Lord Ramsbotham paid tribute to the speakers for a
marvellous evening, with three very excellent, thought-provoking, as well as moving,
presentations. As Bishop Peter had said, it was appropriate at this time to receive a
rallying call, because the duty that was on all in the two Houses that would be taking
these bills was clear: we had to put this
message across, in the strongest terms, based on the evidence. But in return, he asked all
involved in organisations and professions working in the field to make certain that
parliamentarians had the information they needed. There was nothing more powerful than the
personal statement, as we had heard this evening.

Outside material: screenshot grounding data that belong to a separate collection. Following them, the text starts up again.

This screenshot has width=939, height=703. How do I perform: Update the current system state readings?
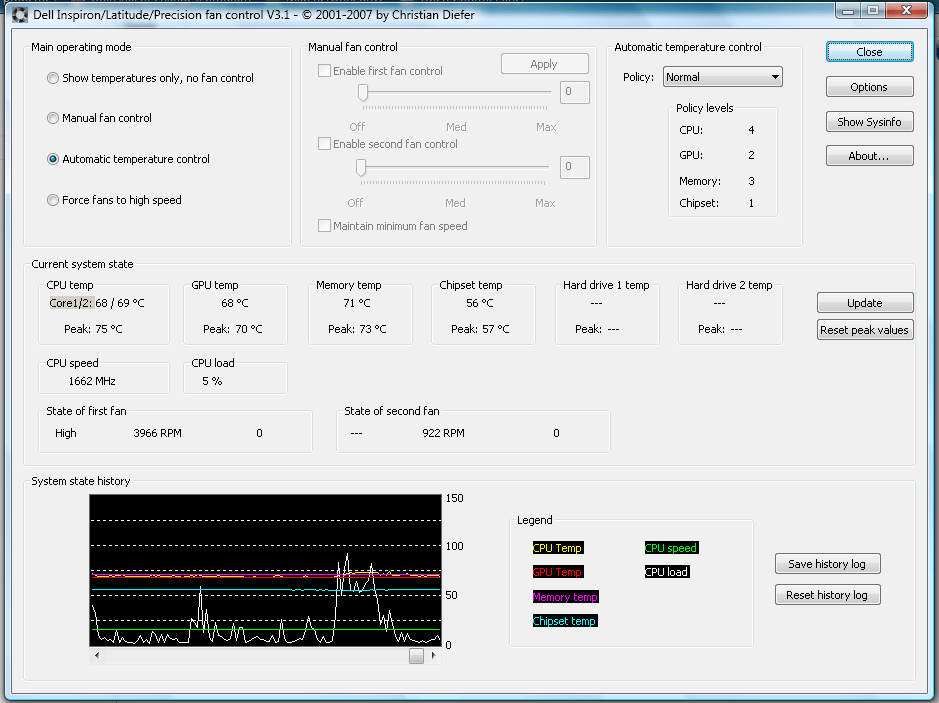pos(864,302)
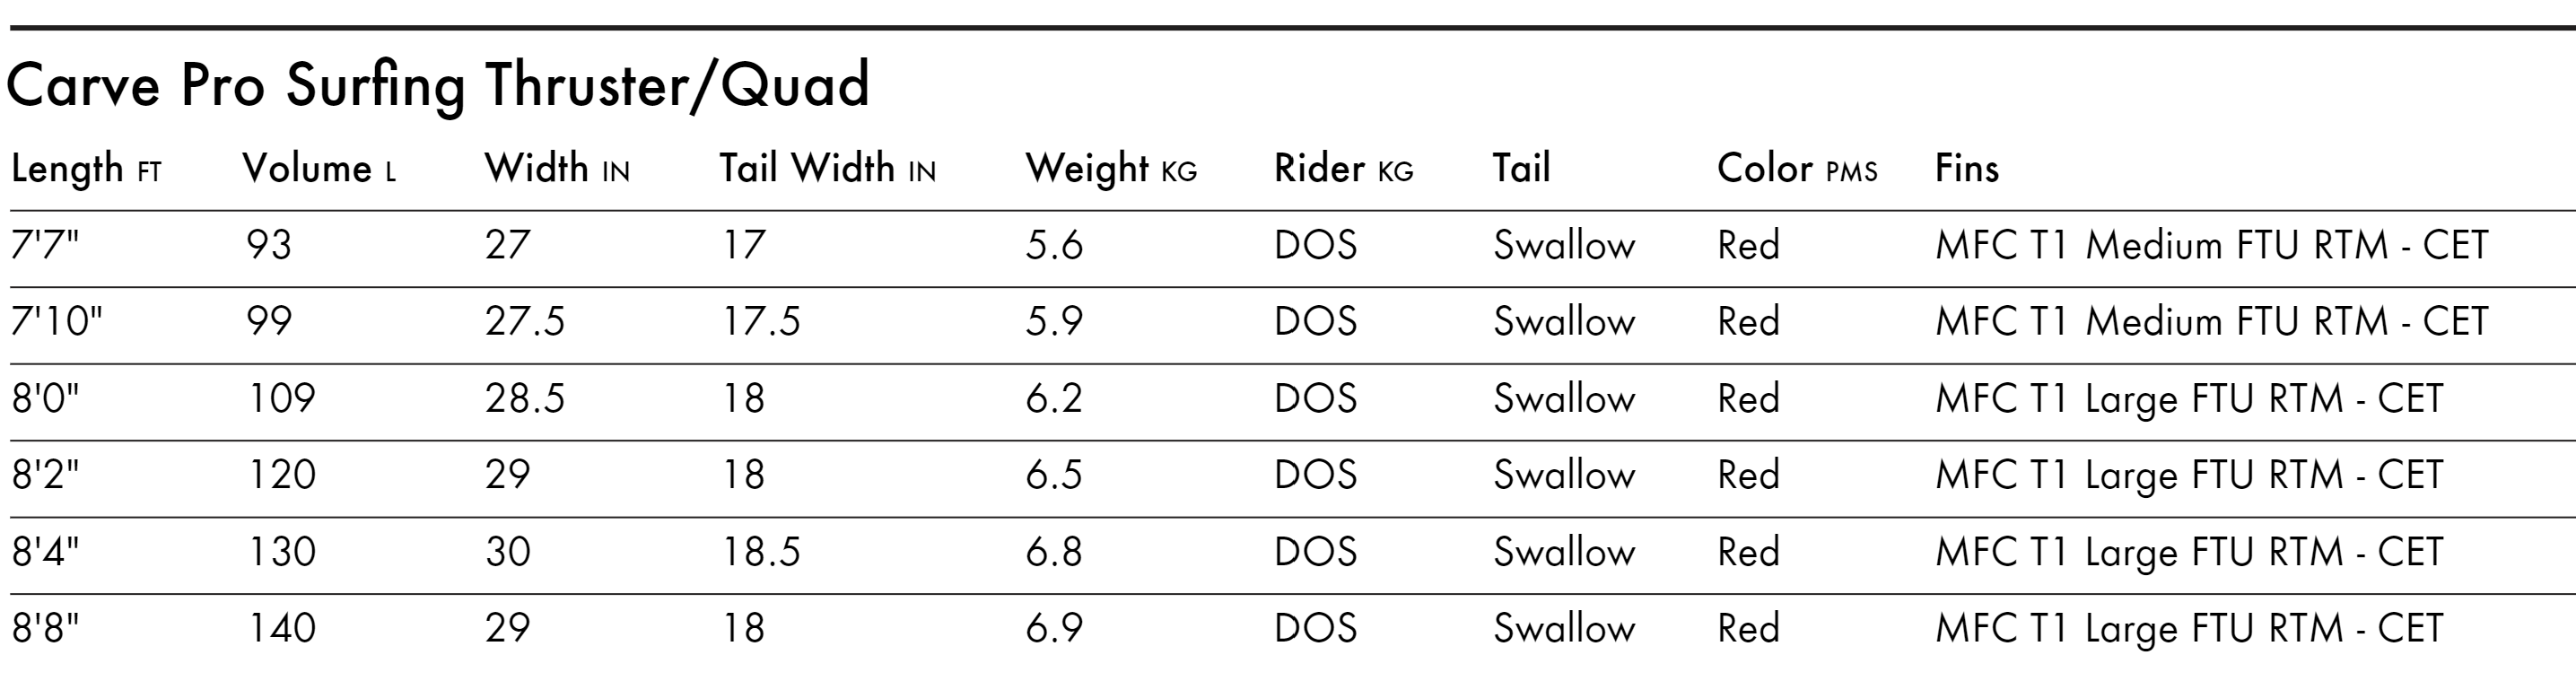Click the Color PMS column header

click(1797, 168)
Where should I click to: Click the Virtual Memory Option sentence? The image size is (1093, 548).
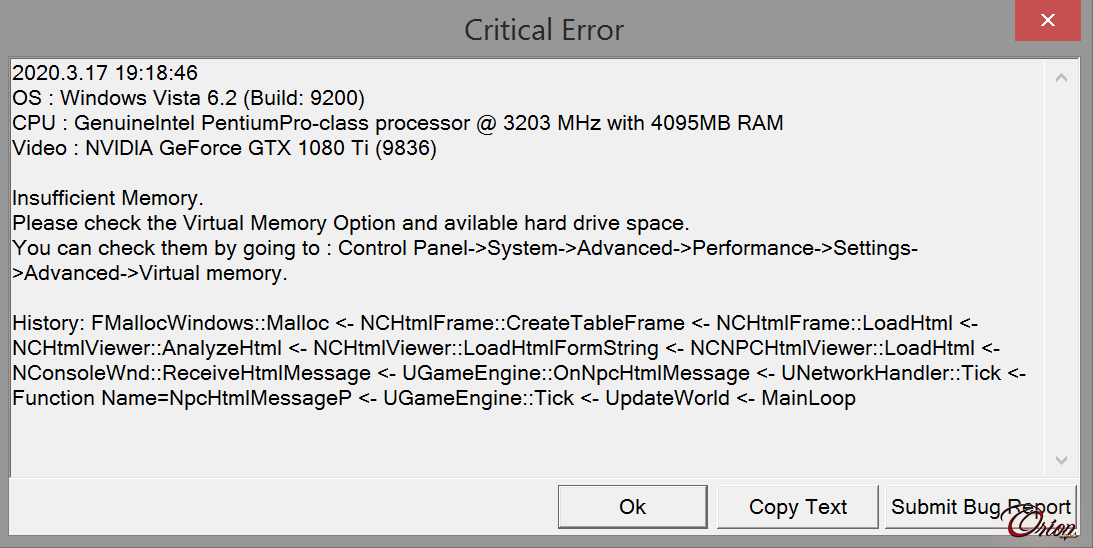[351, 223]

Lynne Jones MP, Chair of the Mental Health Group,
wanted to make two final points: one concerned the rhetoric. One of the consequences of
that was that it was very difficult to attract good people into these services, if every
time there was a homicide someone was pilloried. The
other point was that the focus this evening had rightly been on trying to prevent people
with mental health problems going into prison but we had to remember that there were so
many of them there already. The Mental Health Group had recently visited an NHS facility
in London providing services to prisons. A lot of it was to do with substance abuse, and
they made the point that alcohol abuse was not well catered for. The staff there noted that it appeared to be
completely down to prisons whether or not they commissioned services. There did not seem
to be any analysis by the Prison Service of the needs within a prison. Some prisons seemed
to have a good mental health service, and were commissioning other services from them,
whilst in others, where the need appeared greater, there was very little service
commissioned. She wondered who was responsible, and whether it was completely down to each
prison. Should there not be a requirement to assess the mental health needs of the prison
population and commission appropriate services?
Lord Ramsbotham noted that while he had been chief
inspector he had repeatedly asked the same questions. Lynne Jones had put her finger on the fact that
there was no-one responsible for this. The governor in a prison could change, and when
that happened everything else changed. This was something that could be drawn out during
debate on the forthcoming bills.
Lynne Jones MP suggested that another meeting
might be held on this topic, with the relevant Home Office and Health Ministers invited.
Baroness Masham noted that some members were
visiting Belmarsh prison on the next day, when some of these questions could be put.
Lord Ramsbotham concluded
the meeting by calling on members to thank the speakers, and a round of applause followed.